Хранящая огонь (Богатова) - страница 123

– Верни его, – услышал голос брата.

– Слишком опасные раны, но не это страшно, крови много потерял, – ответила скорбно травница.

Грудное рычание Данимира раздалось рядом.

– Верни его, прошу, – и голос брата стих.

– Крепись, княжич.

Наверное, завтра его уже не будет. Арьян чувствовал, как взор травницы изменился, и она смотрит с сожалением, её снадобье не помогает, не даёт ему сил, земля исторгает его из своего чрева, как кости. Серые, наполненные горем, глаза женщины наблюдают за агонией в его теле. А Данимир взирает с неверием. Арьян пожалел только о том, что не увидит княжну. Завтра он не поедет к ней, как задумал.

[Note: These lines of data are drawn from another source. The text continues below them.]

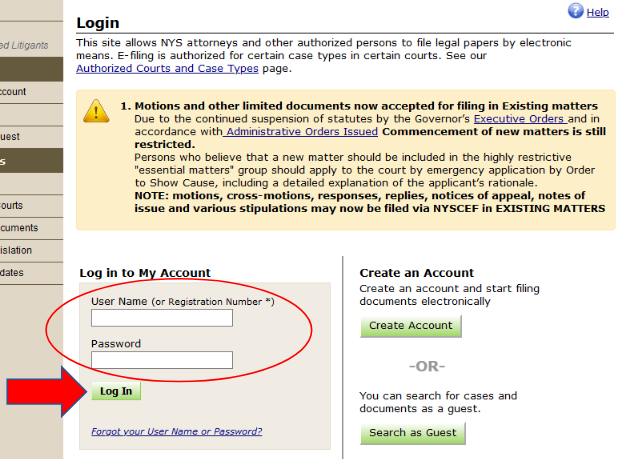Click Forgot your User Name or Password

pyautogui.click(x=176, y=432)
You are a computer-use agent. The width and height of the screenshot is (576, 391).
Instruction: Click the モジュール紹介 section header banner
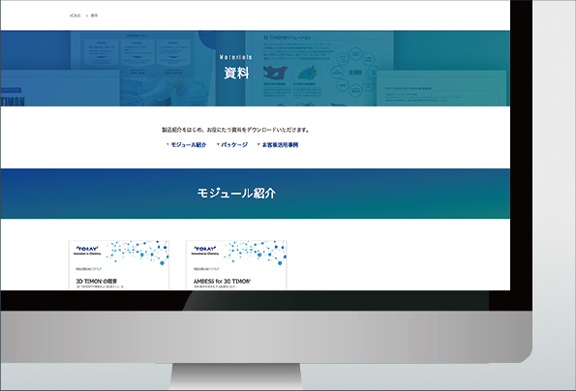tap(255, 194)
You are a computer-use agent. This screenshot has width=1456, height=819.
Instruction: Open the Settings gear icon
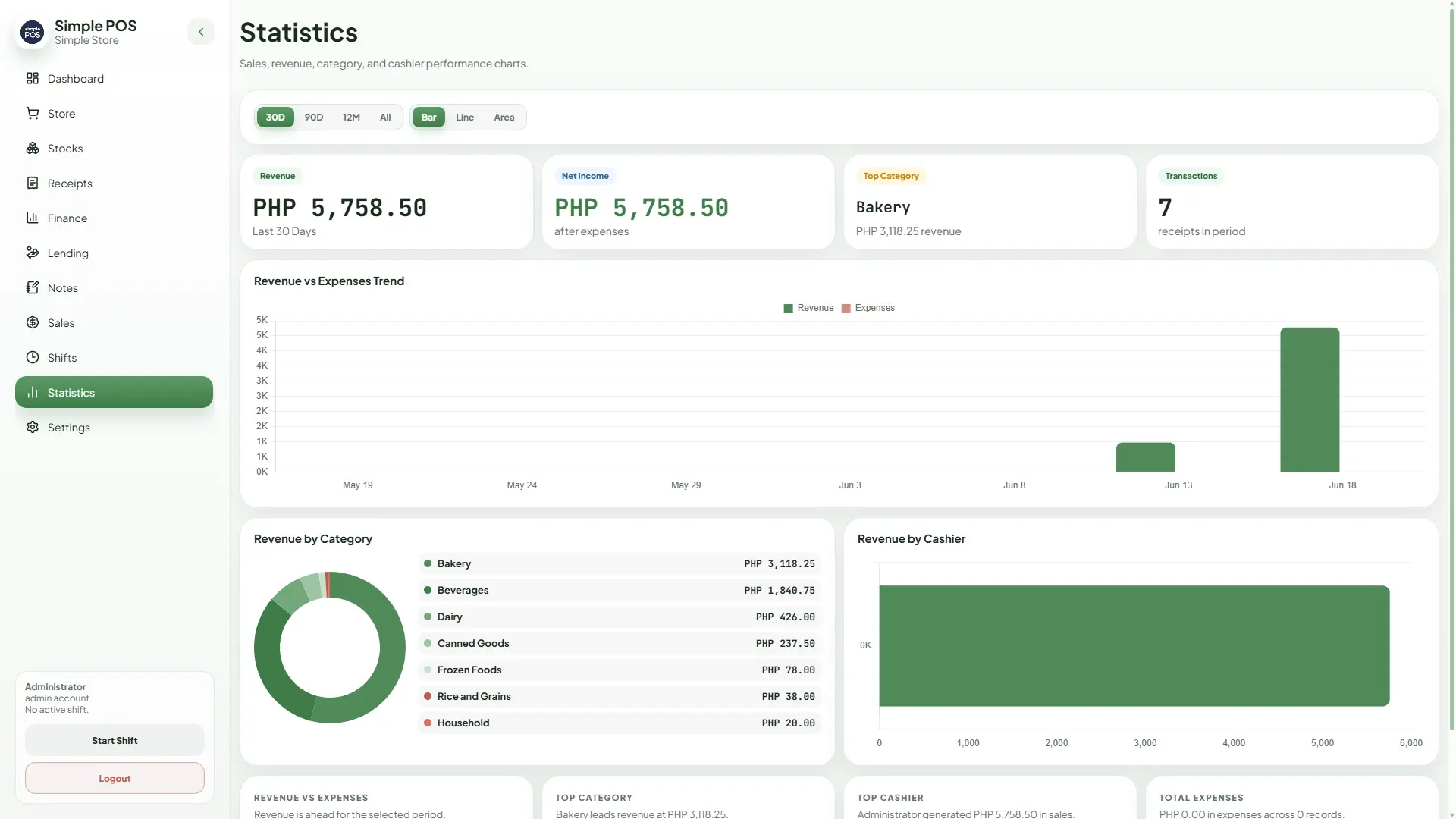point(33,428)
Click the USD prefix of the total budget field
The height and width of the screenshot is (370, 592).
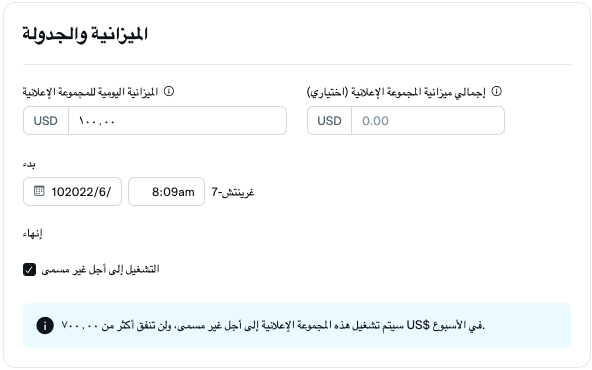click(x=329, y=121)
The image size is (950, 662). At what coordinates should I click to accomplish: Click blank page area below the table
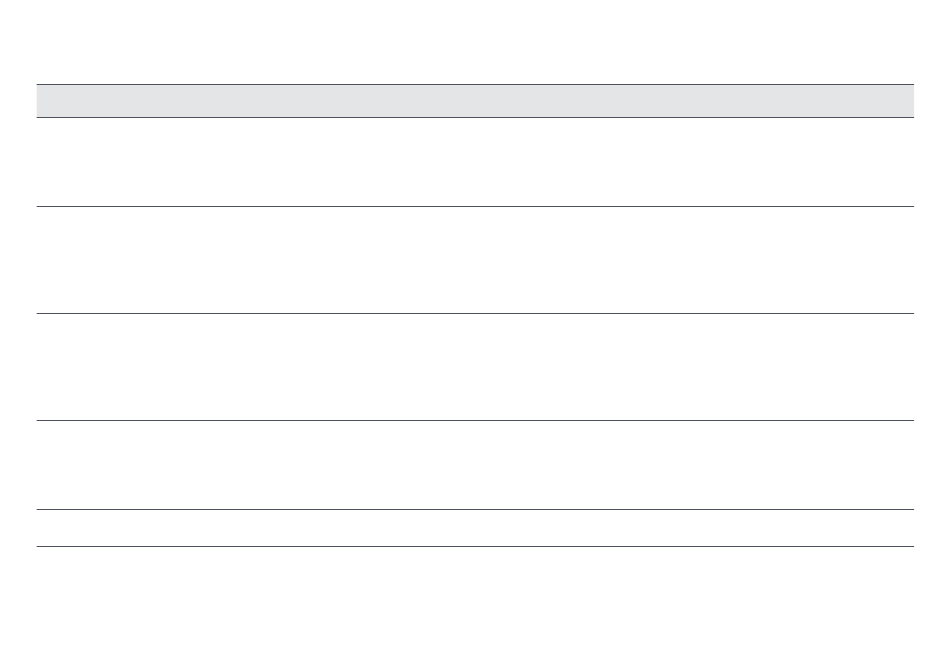tap(475, 604)
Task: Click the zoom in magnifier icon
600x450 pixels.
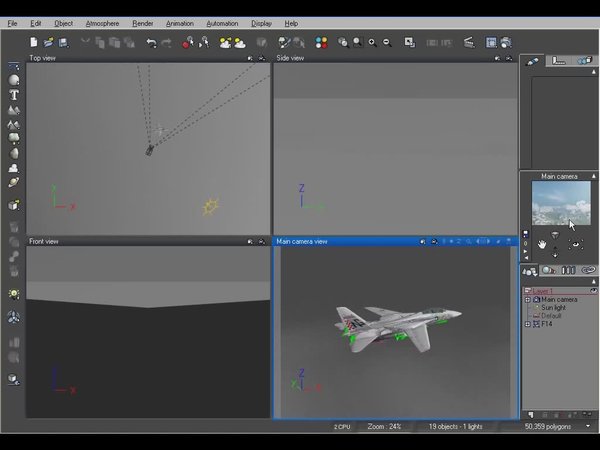Action: click(372, 42)
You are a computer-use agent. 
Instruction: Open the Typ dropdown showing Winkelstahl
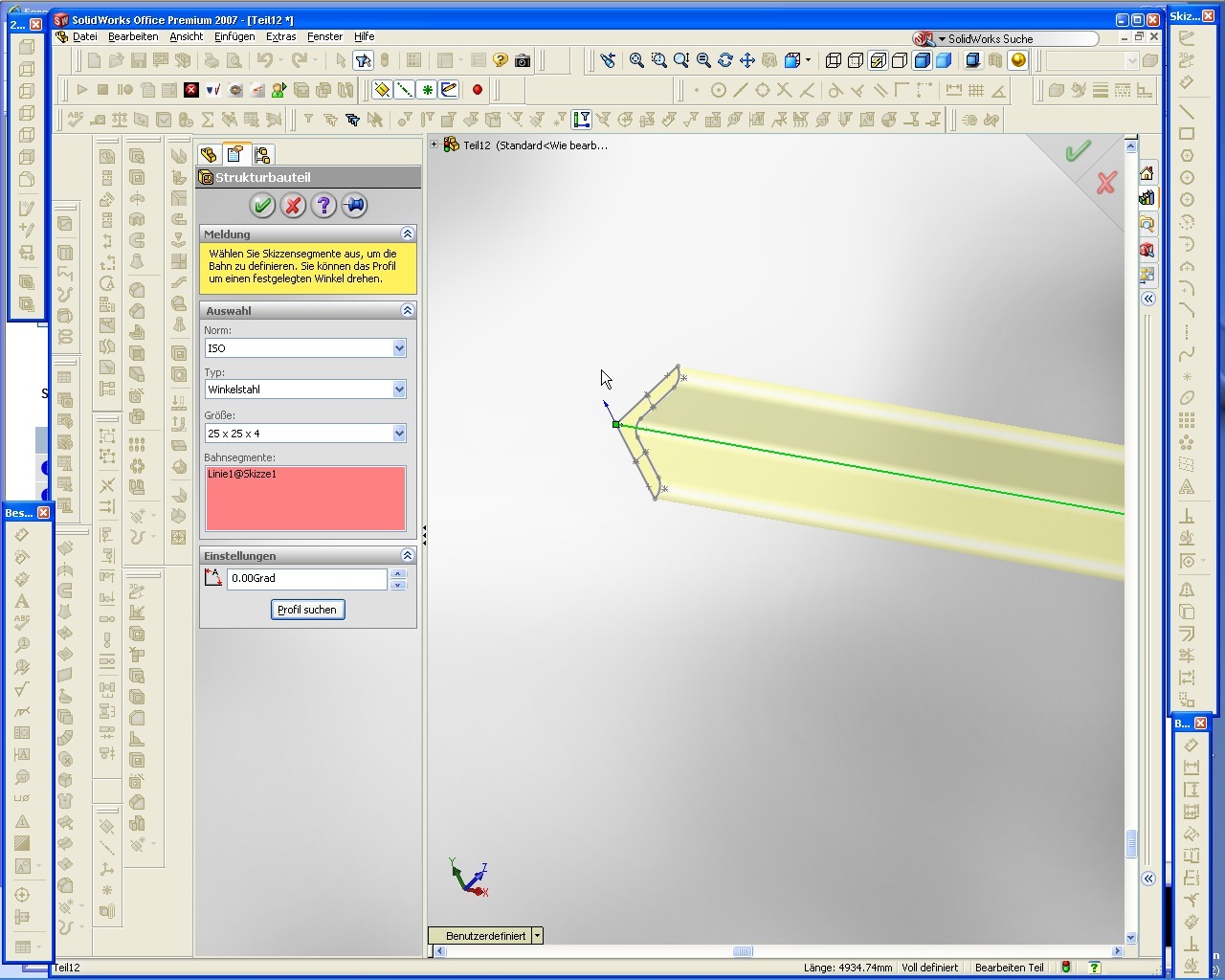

Арьян лихорадочно собрал в кулаки постель, влажную от его взмокшего тела. Стиснул челюсти, скрипнул зубами. Его отчаянный стон показался ему самому криком, эхом, отдающимся во все концы и в голову, сотрясая его всего. Он что-то бормотал, когда Данимир призывал его очнуться. Арьян в который раз пожалел, что не взял своё оружие. Не приедет в Ровицу, и Мирину возьмёт кто-то другой, кто-то, а не он, назовёт своей женой, и это понимание приносило боль, выворачивая всё нутро наизнанку безысходности. Огромным усилием воли Арьян отодвинул огненные волны, изо всех сил вырвался на поверхность. Он не мог допустить такого. Отдать её. Он каменеет, и жар стискивает его в своих недрах уже навечно. Княжич чувствует на лбу, на щеках, на лице холодную влагу, но это не приносит ему никакого облегчения.

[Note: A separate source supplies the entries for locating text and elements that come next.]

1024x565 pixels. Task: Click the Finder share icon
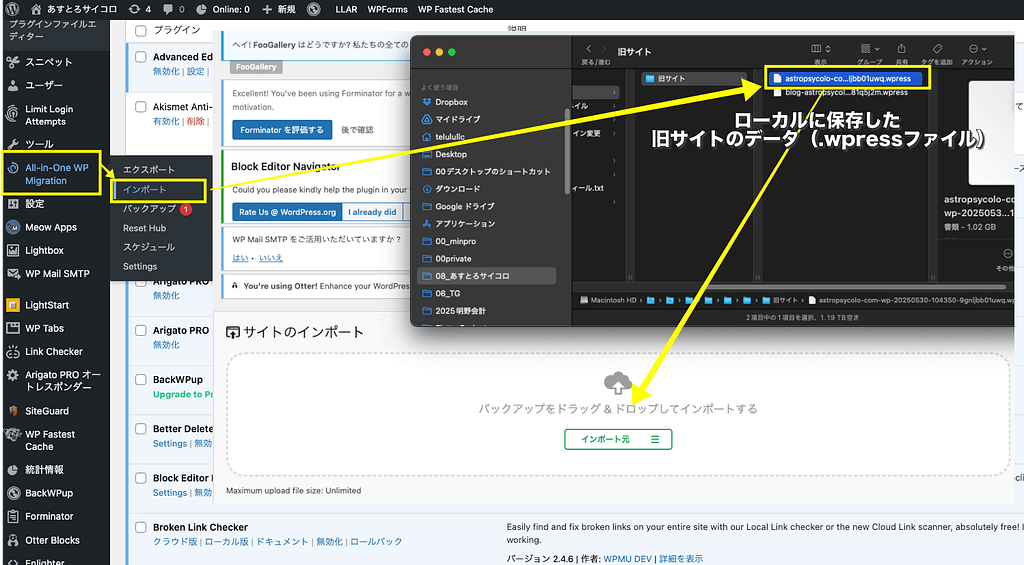tap(900, 49)
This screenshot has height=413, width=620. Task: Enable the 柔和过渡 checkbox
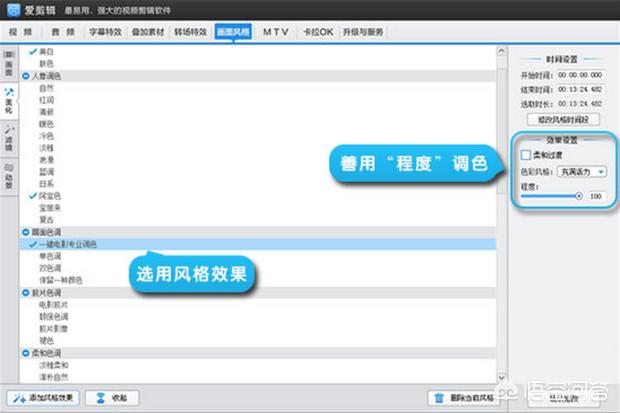pos(526,156)
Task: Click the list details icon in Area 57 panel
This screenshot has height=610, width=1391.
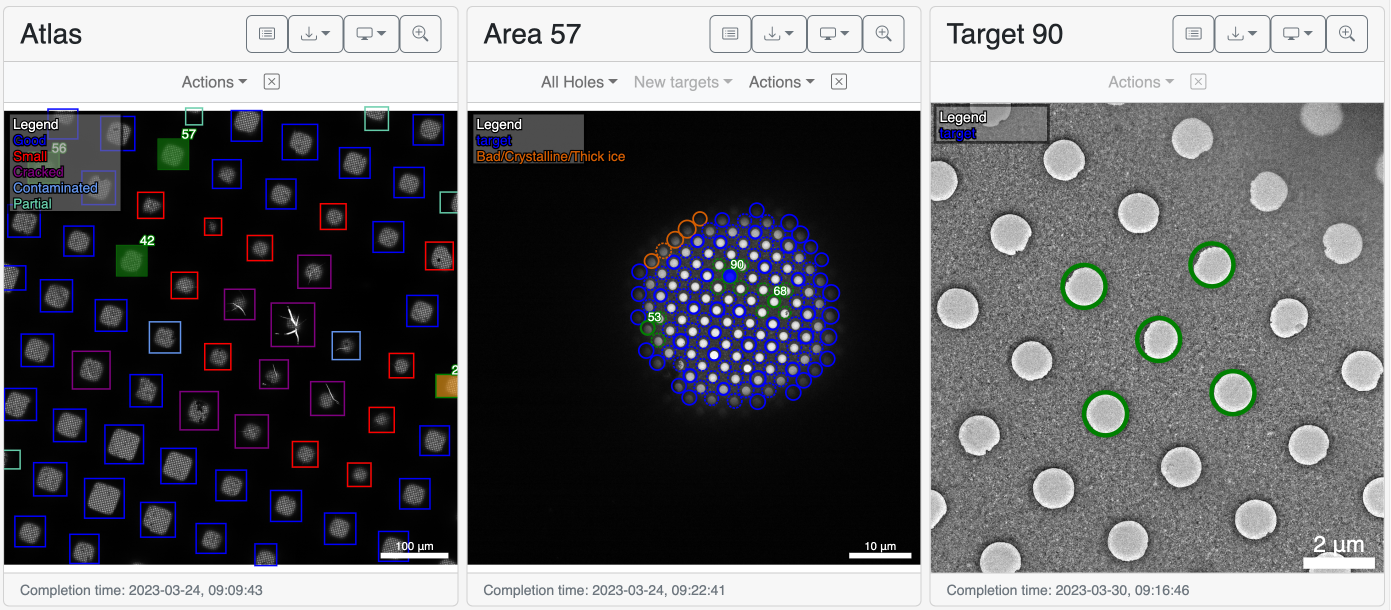Action: (x=730, y=34)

– Живи, княжич, выбирайся, – голос чужой, непохожий на голос травницы, обволакивающий, хрипловатый, ворвался в самую глубь, зацепил его, потянул на поверхность, удерживая на самом краю.

Он ощутил тепло пальцев на своей коже.

– Живи…

Он делает вдох, другой, третий, дыхание постепенно крепнет в груди, становится ровным, оно уже не жжёт горло, не причиняет боль. Чужие ладони продолжают гладить его лицо, шею, теперь они уже прохладные и успокаивают, остужают жар.

– Вот так, – слышит вновь тихий, но полной радости и облечения девичий незнакомый голос.

Ему вновь подают отвар, и он пьёт смолистую и тягучую жидкость. Оторвавшись от плошки, он вновь откинул голову, закрыл глаза, проваливаясь теперь уже в сон.

Глава 11

Небо, видимое сквозь рваные клочья еловых крон, постепенно окрашивалось ровным розовым цветом. Наливалась предрассветная тишина утренними трелями птиц, которые гомонили где-то наверху, пригретые первыми ещё скудными лучами. Сумрак истончался в лесу, становясь прозрачным. Свежий после вчерашнего вечернего ливня ветер налетал изредка, вороша гривы да хвосты коней и густые изумрудные кущи папоротника. Моросило с ветвей. Мирина поёжилась, плотнее закутавшись в толстую суконную накидку, отороченную куньим мехом по вороту. Всадники ехали через лес бесшумно, только слышно было, как хрустят ветки под копытами коней, как шуршит прошлогодняя хвоя да как в самом конце вереницы поскрипывают колёса гружёного обоза. Промозглый воздух забирался под одежду, скользя по коже, будто холодными ладонями, вынуждая ёрзать в седле да закутываться плотнее. К обеду распогодится, вон и небо чистое, и скоро так парить начнёт, что придётся скидывать лишнюю, потяжелевшую от сырости одежду. Мирина тянула в себя воздух свежий, то пропитанный запахом грибов, что, верно, повылезли после дождя, то аромат истончался, скуднел, и тянуло прелостью листвы. Это бодрило и отвлекало от разных тяжёлых дум, что обрушились на княжну, когда открыла поутру воспалённые от пролитых слёз глаза.